Maurice Blanchot : “For the edges of a secret are more secret than the secret itself.”(1) Here, as elsewhere in Allen’s oeuvre, things shift in gemlike perspectives, glittering and glowing, grotesquely transposed, vibrant, virile, and ablaze. The edges of subjects flow and curve and spiral to near-imperceptibly incorporate; this undoing of contour reveals the attractive influence that forces contradictory forms to coalesce. Out of the dispersal, dissimulation, and breaking of Allen’s imposing personae, the tactile trespass of twinned forms, one into the other, the paintings point to the tropical element in all creation.

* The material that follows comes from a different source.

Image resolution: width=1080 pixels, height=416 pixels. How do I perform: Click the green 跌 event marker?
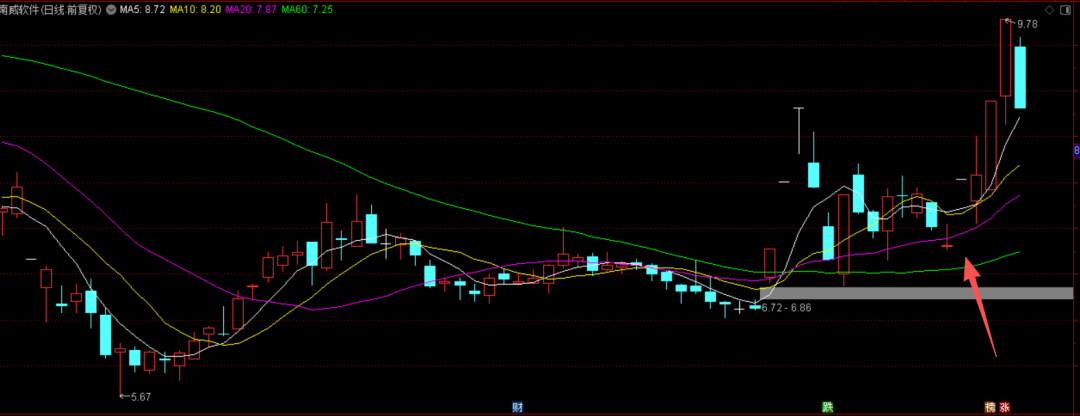tap(827, 406)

“Night is the winter of the tropics,” as the common saying goes. “Tropic is the shadow from which all realistic discourse flees,”2 confirms Hayden White. The night, the shadow, too, as personae—guise, veil, cover, hailing the mask’s etymological origins as specter, nightmare. Allen’s vivid life forms, precious stones, like Charon’s eyes ablaze, signal both passion and horror, life and decay. The mask protects, but also projects; it conceals, and wards off. After all, it is common to speak of masks as protective, “covering to hide or guard the face”; that is, as a defensive phenomenon of uncertain origins, which belongs to the realms of the eternally vigilant—the contingency of the ‘qui vive?’, those wide awake, and yet solicitous, theatrical. Here too, the masks’ projected personae stage a doubling, played out as a transformative influence, which motions surfaces to forge contact— as language. Allen’s strategic masks, then, serve the operative function of making a withdrawn interiority—desire, bane, poison, potential—emerge through an expressive valence projected at surface.
Unfixed from their proper place in the firmament, the signaling personae, such as the scorpion and the bull, come forth from other disciplines of thought to govern the painterly field. There, conflicts, contradictions, and correspondences fold into ornate density. The unnamable complexity of the mask, as carapace or armor, theatrical guise or ornamental surface, libidinal current or force of death, exaggerates some essential condition, a concealed interiority—desire, bane, poison, potential—to the point of feverish contradiction. A structural logic underwrites the esoteric. Everything is drawn to the limit, of what can be known, intuited, felt. The encounter, here, is one staged between the finite— the painted field, the tropic figure, fixed star—and the transforming influence of the artist’s infinite play on these dimensions. In the spiral density of these complementary conflicts, opposites in correspondence, conversation, one imagines movement, reverberating and resounding. Personae, as it were, as something played out.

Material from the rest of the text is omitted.